** Opening Extracted entries block **

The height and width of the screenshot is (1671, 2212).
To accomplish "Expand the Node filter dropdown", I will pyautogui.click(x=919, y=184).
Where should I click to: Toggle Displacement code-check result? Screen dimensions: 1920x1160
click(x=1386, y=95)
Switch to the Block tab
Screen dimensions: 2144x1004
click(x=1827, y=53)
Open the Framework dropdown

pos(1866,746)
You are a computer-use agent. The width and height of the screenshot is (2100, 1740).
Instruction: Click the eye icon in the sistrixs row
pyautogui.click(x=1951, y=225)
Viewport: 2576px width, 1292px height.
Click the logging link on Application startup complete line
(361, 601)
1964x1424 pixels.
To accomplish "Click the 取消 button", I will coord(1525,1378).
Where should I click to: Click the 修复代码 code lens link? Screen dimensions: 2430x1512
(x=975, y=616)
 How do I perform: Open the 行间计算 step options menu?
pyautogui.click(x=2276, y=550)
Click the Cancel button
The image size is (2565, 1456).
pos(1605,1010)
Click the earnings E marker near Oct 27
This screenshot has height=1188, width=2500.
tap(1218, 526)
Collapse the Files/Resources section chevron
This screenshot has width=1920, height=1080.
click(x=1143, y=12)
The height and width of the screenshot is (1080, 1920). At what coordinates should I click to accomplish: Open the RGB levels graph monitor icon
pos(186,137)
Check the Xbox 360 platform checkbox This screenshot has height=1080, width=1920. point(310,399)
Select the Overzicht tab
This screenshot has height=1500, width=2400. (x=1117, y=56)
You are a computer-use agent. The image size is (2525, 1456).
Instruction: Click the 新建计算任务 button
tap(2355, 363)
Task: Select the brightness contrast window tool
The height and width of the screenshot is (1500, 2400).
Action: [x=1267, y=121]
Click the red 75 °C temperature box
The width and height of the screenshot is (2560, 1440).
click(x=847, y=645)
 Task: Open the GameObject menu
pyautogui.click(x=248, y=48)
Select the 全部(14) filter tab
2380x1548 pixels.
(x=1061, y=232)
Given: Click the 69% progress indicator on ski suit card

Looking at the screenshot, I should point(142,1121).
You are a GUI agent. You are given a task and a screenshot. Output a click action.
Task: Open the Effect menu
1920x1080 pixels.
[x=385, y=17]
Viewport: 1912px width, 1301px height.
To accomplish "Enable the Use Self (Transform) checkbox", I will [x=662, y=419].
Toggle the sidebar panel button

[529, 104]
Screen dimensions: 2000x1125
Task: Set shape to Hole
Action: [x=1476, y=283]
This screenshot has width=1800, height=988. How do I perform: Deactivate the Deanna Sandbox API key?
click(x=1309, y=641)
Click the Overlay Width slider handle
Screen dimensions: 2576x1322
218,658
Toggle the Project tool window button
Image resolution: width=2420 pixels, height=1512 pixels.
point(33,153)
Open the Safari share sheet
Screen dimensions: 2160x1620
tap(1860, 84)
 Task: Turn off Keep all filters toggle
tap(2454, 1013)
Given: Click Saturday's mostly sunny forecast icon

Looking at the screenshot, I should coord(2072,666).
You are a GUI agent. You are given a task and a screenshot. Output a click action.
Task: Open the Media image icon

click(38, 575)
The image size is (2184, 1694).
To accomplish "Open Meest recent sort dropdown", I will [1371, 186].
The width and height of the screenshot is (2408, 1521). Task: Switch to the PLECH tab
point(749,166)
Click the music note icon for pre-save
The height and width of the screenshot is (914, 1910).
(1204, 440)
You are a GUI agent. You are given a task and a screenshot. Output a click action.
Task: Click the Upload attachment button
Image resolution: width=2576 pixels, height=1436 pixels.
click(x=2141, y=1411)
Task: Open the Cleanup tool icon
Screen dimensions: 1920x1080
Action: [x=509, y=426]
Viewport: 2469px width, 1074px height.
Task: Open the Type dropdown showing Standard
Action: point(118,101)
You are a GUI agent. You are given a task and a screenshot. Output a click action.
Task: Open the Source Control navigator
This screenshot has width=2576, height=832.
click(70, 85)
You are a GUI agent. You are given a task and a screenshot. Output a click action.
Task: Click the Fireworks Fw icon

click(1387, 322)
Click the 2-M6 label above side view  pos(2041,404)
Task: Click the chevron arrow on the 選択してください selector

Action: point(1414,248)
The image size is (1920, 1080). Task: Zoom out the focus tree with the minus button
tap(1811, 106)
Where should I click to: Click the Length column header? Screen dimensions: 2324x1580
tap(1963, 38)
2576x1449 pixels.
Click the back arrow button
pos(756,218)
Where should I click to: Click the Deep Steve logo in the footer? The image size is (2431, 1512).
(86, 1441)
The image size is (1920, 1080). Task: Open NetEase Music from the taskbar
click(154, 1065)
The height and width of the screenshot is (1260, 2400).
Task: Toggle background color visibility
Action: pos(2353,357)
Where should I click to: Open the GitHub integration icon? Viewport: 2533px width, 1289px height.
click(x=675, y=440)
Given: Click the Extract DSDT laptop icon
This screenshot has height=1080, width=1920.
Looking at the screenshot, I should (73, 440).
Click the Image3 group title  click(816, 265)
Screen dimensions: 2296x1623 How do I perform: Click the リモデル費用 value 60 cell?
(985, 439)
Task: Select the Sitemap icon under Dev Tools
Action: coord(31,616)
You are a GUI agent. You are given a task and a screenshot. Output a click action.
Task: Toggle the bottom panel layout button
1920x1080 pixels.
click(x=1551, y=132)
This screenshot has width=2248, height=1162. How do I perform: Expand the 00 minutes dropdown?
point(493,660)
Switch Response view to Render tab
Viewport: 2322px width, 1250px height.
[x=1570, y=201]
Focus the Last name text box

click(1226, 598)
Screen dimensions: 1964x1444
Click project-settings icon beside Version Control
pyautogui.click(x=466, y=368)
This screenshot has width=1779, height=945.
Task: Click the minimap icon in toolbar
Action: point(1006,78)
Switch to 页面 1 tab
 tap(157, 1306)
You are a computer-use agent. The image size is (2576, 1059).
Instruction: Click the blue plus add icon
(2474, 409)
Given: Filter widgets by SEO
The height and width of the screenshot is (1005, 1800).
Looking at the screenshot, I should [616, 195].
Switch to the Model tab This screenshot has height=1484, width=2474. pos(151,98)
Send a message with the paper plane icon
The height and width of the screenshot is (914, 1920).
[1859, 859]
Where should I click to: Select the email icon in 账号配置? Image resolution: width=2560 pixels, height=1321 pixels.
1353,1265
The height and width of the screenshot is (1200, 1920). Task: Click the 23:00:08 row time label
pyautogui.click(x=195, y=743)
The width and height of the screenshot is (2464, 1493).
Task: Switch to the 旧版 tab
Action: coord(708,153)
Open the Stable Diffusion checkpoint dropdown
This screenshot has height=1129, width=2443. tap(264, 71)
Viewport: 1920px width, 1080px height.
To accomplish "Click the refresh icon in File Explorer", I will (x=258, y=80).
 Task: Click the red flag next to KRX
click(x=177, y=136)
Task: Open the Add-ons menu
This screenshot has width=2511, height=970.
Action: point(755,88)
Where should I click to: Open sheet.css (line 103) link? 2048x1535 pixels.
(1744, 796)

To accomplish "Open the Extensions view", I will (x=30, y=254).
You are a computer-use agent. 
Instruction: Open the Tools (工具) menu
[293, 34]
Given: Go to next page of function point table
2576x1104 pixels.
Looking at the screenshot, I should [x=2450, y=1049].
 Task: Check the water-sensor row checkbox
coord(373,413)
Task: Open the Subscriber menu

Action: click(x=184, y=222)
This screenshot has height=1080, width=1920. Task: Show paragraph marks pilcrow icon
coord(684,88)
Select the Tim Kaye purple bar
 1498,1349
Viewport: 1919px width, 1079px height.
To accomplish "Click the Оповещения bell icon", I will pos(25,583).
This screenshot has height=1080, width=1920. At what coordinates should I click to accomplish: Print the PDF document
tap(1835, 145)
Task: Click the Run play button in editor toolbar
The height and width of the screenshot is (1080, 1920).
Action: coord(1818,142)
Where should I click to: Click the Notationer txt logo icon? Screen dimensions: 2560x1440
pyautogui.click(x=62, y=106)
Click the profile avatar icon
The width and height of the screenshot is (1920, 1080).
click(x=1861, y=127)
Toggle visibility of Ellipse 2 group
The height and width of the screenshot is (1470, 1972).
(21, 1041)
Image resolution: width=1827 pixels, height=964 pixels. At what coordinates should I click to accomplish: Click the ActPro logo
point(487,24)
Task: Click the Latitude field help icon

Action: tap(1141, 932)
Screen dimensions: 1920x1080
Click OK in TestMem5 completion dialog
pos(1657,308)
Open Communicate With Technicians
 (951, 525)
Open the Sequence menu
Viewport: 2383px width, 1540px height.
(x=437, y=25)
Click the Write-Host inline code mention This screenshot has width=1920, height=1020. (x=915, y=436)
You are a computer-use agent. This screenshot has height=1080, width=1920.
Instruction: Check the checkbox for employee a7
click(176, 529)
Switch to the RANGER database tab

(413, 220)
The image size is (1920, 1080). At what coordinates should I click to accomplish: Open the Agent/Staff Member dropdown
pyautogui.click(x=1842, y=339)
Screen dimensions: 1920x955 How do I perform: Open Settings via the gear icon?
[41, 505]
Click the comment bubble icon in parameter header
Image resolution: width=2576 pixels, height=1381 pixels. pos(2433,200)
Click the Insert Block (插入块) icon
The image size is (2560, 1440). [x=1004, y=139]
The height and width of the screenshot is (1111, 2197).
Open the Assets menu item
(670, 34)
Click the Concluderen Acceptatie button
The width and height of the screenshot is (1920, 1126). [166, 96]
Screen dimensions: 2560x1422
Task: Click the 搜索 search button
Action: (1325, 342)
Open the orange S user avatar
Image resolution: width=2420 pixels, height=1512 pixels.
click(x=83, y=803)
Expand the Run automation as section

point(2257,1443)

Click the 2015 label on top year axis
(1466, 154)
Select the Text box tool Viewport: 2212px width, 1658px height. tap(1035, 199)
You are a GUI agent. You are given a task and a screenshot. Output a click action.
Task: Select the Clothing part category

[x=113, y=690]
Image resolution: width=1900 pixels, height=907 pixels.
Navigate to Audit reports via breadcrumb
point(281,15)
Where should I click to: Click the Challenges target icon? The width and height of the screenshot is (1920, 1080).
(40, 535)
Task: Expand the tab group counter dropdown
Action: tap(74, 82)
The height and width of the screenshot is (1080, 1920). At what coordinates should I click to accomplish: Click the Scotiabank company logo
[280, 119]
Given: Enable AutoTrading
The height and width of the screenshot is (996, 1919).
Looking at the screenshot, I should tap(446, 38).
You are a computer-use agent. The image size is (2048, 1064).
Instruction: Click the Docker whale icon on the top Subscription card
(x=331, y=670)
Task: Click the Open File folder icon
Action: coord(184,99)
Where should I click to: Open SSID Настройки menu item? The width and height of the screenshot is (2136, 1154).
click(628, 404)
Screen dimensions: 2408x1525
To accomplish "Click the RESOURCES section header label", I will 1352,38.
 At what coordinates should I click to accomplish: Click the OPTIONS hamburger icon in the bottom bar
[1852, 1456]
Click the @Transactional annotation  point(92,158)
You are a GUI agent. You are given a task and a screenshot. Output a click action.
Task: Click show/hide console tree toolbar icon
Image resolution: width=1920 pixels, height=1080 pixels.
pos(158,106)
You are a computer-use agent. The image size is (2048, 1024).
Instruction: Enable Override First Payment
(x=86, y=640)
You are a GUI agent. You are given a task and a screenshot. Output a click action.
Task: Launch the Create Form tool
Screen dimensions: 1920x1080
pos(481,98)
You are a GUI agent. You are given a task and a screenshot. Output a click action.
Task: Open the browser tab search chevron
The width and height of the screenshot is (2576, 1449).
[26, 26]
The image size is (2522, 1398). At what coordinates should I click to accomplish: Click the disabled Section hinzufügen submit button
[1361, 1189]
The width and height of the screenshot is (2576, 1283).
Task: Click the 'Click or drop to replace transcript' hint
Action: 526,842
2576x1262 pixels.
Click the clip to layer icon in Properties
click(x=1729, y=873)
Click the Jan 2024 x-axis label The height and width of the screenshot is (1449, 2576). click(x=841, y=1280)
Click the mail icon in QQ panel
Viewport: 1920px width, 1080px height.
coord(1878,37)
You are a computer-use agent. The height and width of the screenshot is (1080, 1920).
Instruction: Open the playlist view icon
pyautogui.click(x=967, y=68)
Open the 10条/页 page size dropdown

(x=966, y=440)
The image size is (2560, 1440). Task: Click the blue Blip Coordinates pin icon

** Closing Extracted entries block **

- Problem requirements
Take the lines from the first line of the records through the line holding "Collapse the Files/Resources section chevron", both included, and please reproduce them exactly with nothing added.

- Response area
The height and width of the screenshot is (1671, 2212).
To accomplish "Expand the Node filter dropdown", I will pyautogui.click(x=919, y=184).
Where should I click to: Toggle Displacement code-check result? Screen dimensions: 1920x1160
click(x=1386, y=95)
Switch to the Block tab
Screen dimensions: 2144x1004
click(x=1827, y=53)
Open the Framework dropdown

pos(1866,746)
You are a computer-use agent. The width and height of the screenshot is (2100, 1740).
Instruction: Click the eye icon in the sistrixs row
pyautogui.click(x=1951, y=225)
Viewport: 2576px width, 1292px height.
Click the logging link on Application startup complete line
(361, 601)
1964x1424 pixels.
To accomplish "Click the 取消 button", I will coord(1525,1378).
Where should I click to: Click the 修复代码 code lens link? Screen dimensions: 2430x1512
(x=975, y=616)
 How do I perform: Open the 行间计算 step options menu?
pyautogui.click(x=2276, y=550)
Click the Cancel button
The image size is (2565, 1456).
pos(1605,1010)
Click the earnings E marker near Oct 27
This screenshot has height=1188, width=2500.
tap(1218, 526)
Collapse the Files/Resources section chevron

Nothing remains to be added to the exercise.